- _Text section_:

14. The Recurrent genital herpes quality of life measure (RGHQoL) was developed in 1998 by Galen Research in order to assess the impact recurrent genital herpes has on quality of life. It has been used in clinical trials investigating famciclovir, suppressive antiviral therapy and patient perspectives and quality of life.
- Growth hormone deficiency. The Quality of Life Assessment of Growth Hormone Deficiency in Adults Measure (QoL-AGHDA) was developed by Galen Research and measures the effect growth hormone deficiency has on adult patients. The QoL-AGHDA has been used in numerous clinical practice and research studies worldwide and is also utilized by the Pfizer International Metabolic Database (KIMS) and the National Institute for Health and Care Excellence (NICE) in the UK.
- Kidney disease. The Kidney Disease Quality of Life (KD-QOL) Instrument was developed in 1994 by the RAND corporation. It has been utilized in studies investigating thirst and xerostomia in maintenance hemodialysis patients, different types of dialysis and quality of life in hemodialysis patients.
- Migraine. The Migraine Specific Quality of Life (MSQoL) was funded by the Wellcome Foundation and developed by Galen Research, as part of an international research study which was conducted in eight countries, with initial work conducted in the UK and US. It has been used to assess the effect of nadolol and topiramate, regular water intake and using migraine patients as trainers in preventive attack management.
- Multiple sclerosis. The Patient Reported Outcome Indices for Multiple Sclerosis (PRIMUS) was developed in 2009 by Galen Research and funded by Novartis Pharmaceuticals. The PRIMUS has been used to assess the efficacy of fingolimod and rivastigmine. and has been translated into ten different languages.
- Osteoarthritis. The Osteoarthritis Quality of Life (OAQOL) questionnaire was published in 2008 and was developed at the University of Leeds, the University of Lancashire and Galen Research. It has been used in clinical studies investigating prednisolone, methotrexate and hydroxychloroquine.

- _Record excerpts_:
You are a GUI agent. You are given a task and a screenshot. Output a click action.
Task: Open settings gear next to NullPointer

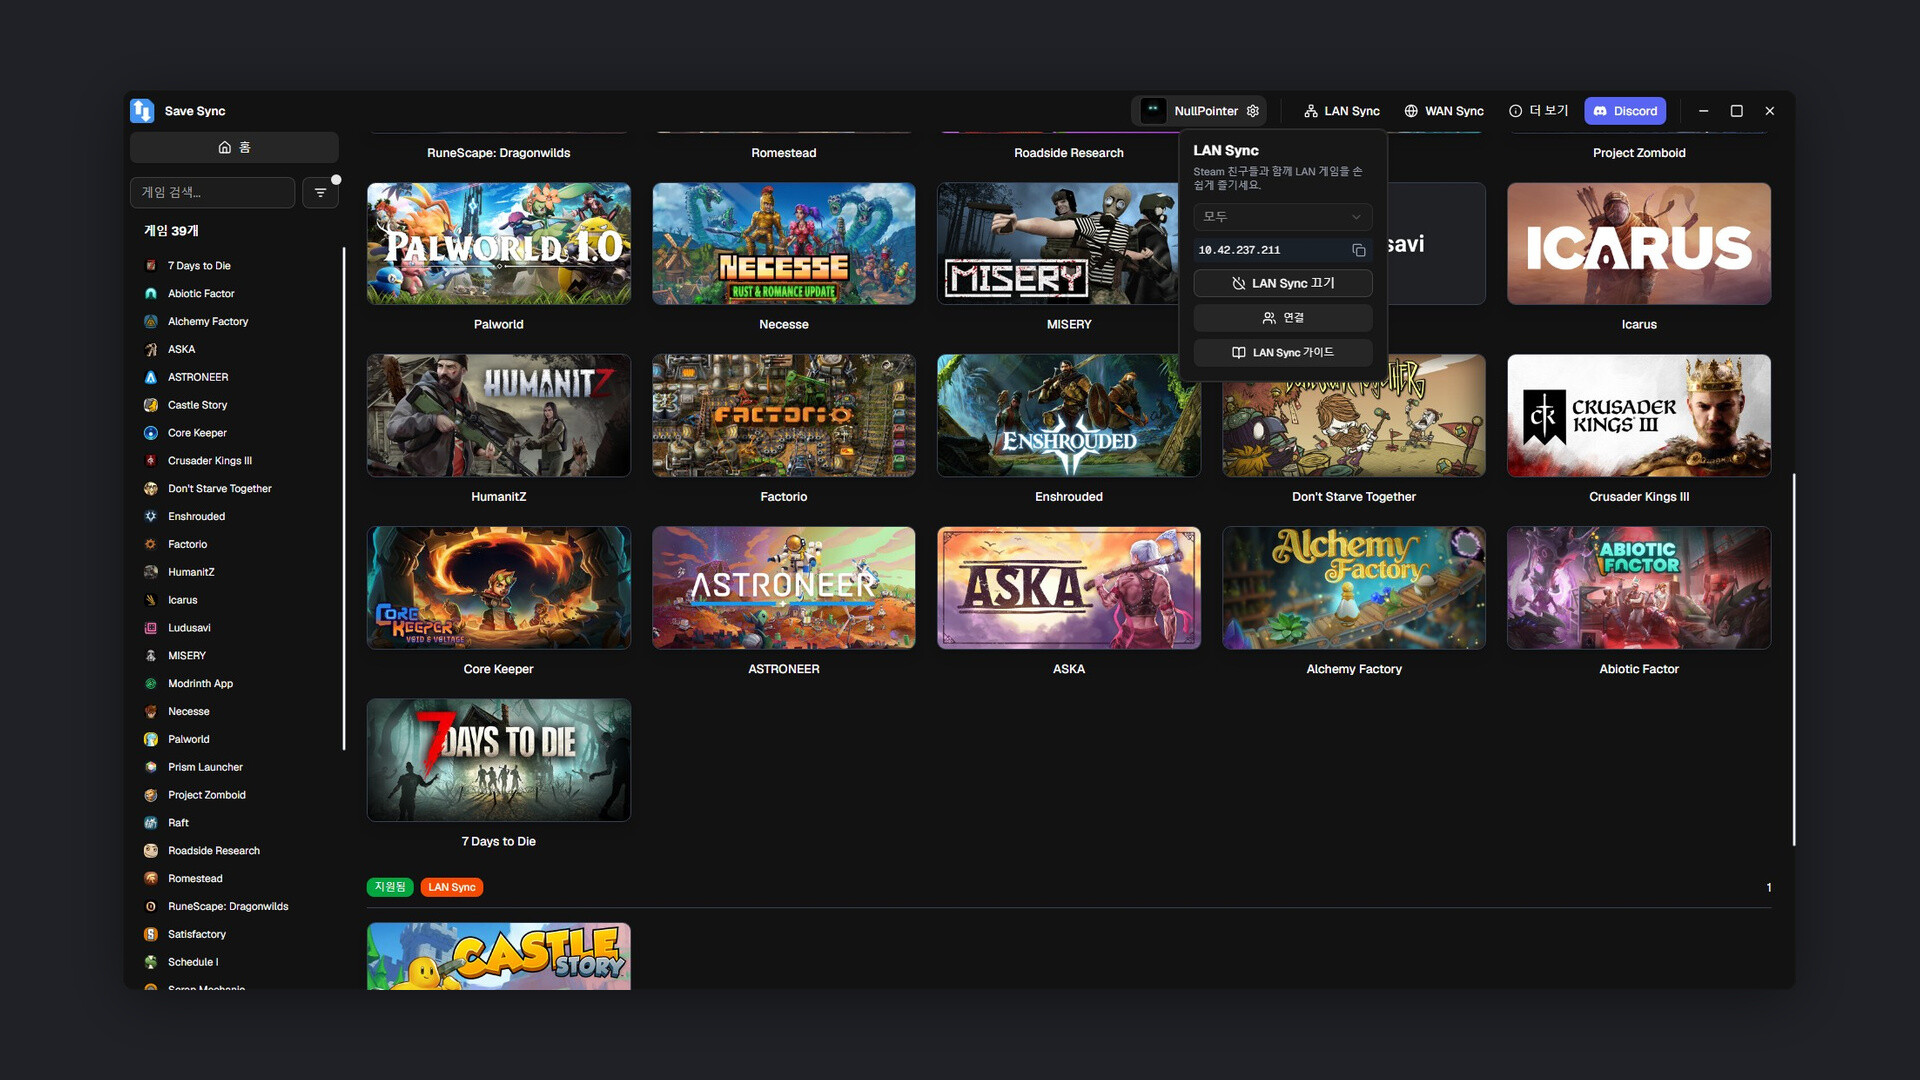pos(1253,111)
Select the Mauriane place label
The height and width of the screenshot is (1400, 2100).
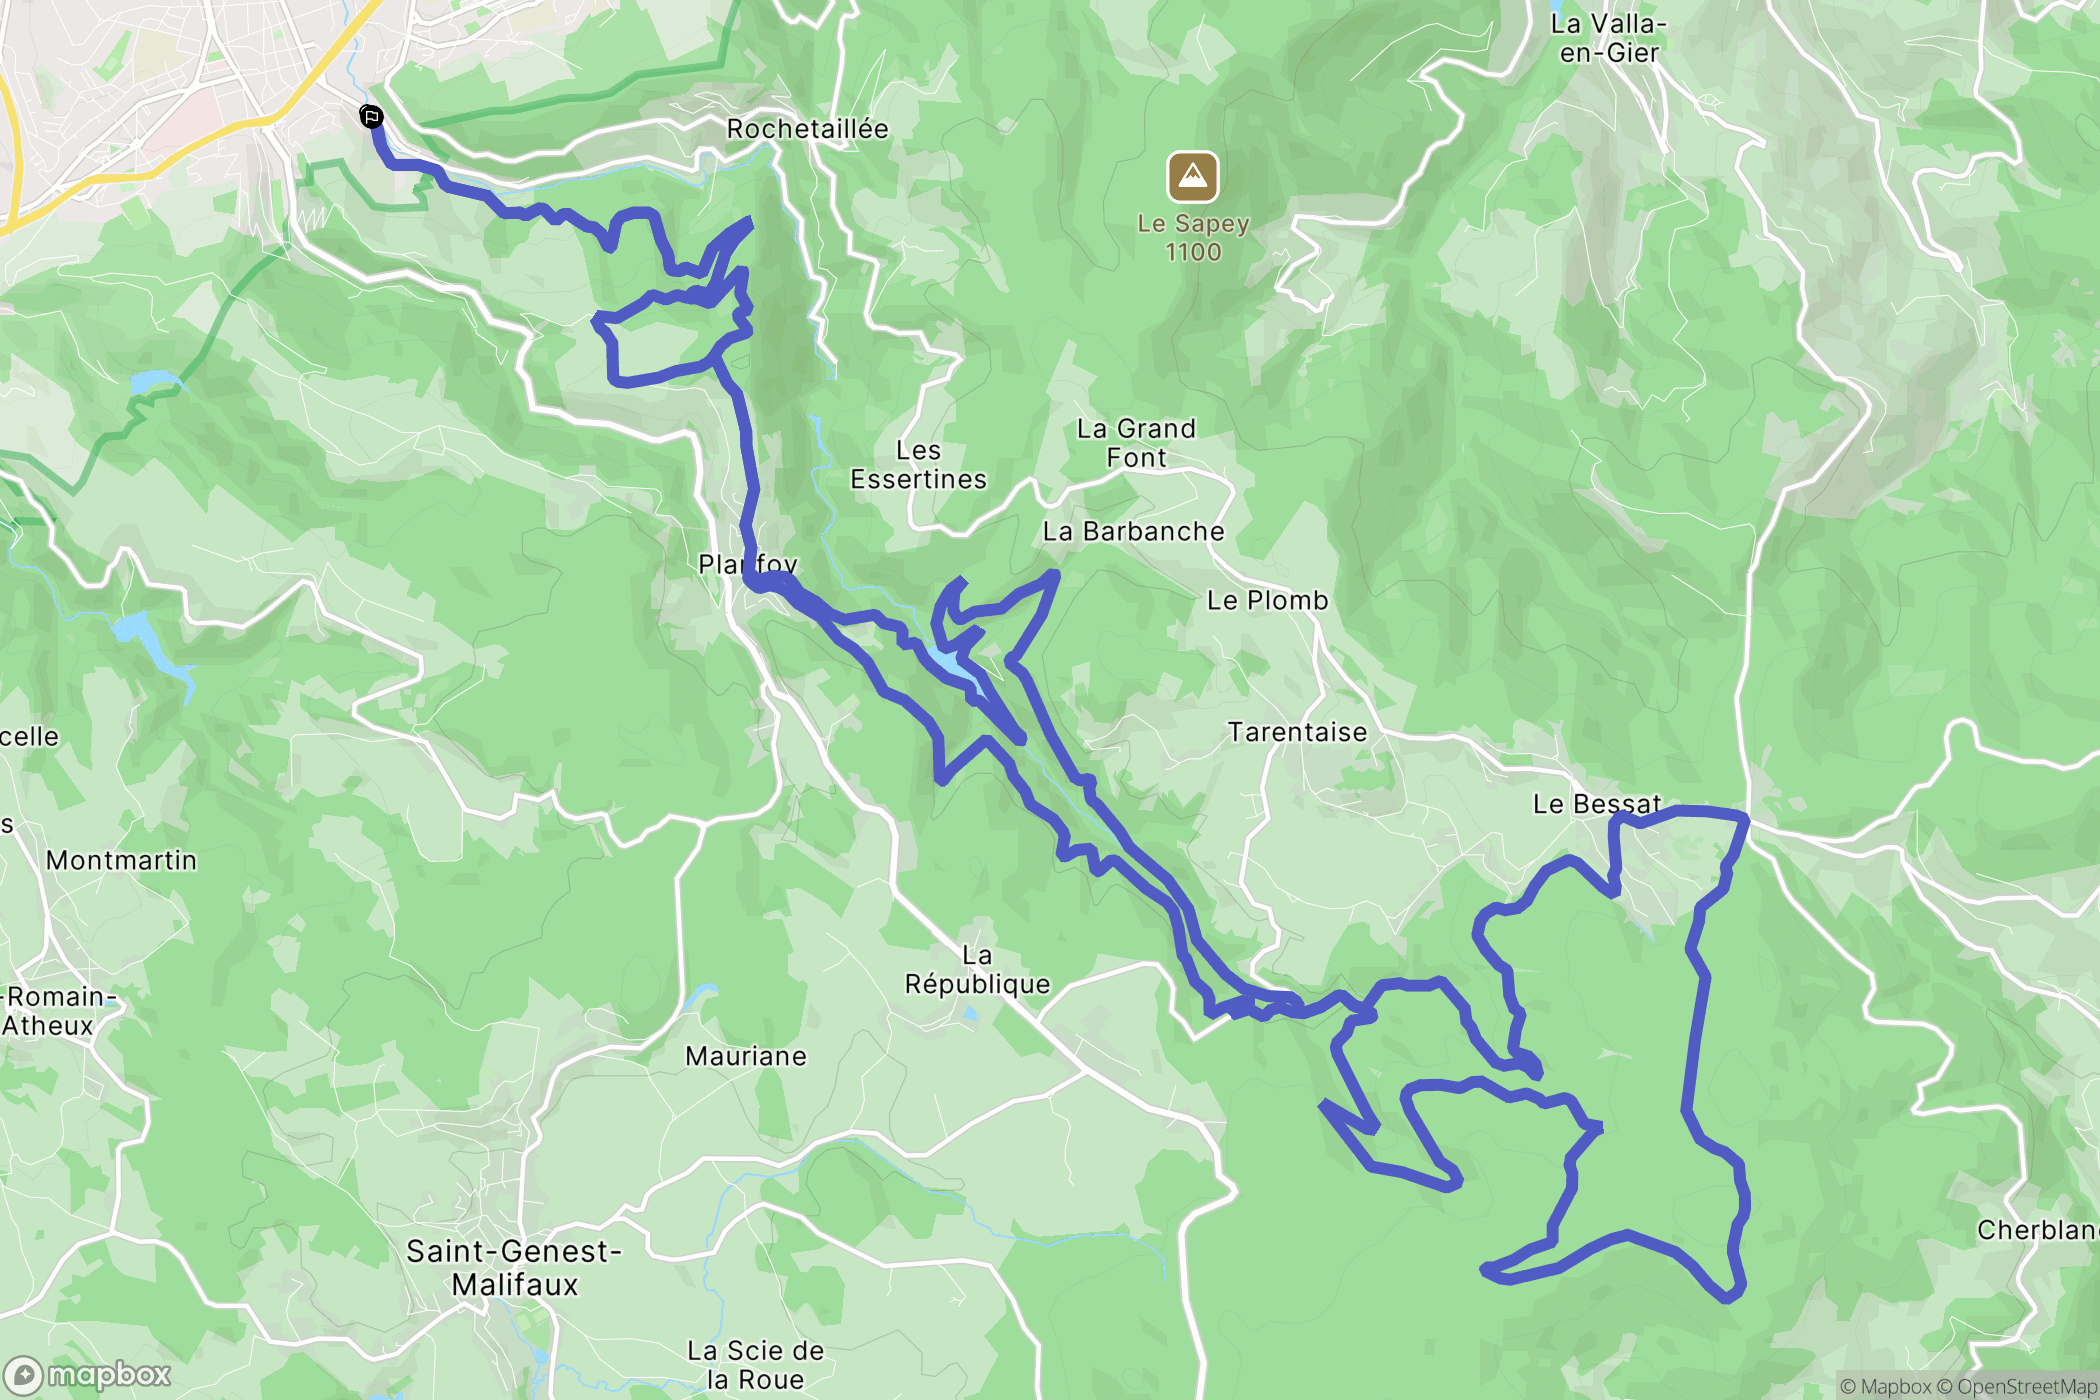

- _Exercises_:
**1.** Using the text on quality-of-life measures, decide whether each statement below agrees with it. Answer yes or no for each, and quote the words of the text that settle it.
(a) The KD-QOL Instrument was developed by Galen Research.
(b) The MSQoL was funded by the Wellcome Foundation.
(c) The OAQOL questionnaire was published in 2009.
**2.** According to the text on quality-of-life measures, in how many countries was the international research study behind the MSQoL conducted?
**3.** Set down the part of the text on quality-of-life measures between "- Kidney disease." and "in hemodialysis patients.", inclusive, copying it word for word.

- _Completed exercise_:
**1.**
(a) No: "was developed in 1994 by the RAND corporation"
(b) Yes: "was funded by the Wellcome Foundation"
(c) No: "was published in 2008"

**2.** Eight countries.

**3.**
- Kidney disease. The Kidney Disease Quality of Life (KD-QOL) Instrument was developed in 1994 by the RAND corporation. It has been utilized in studies investigating thirst and xerostomia in maintenance hemodialysis patients, different types of dialysis and quality of life in hemodialysis patients.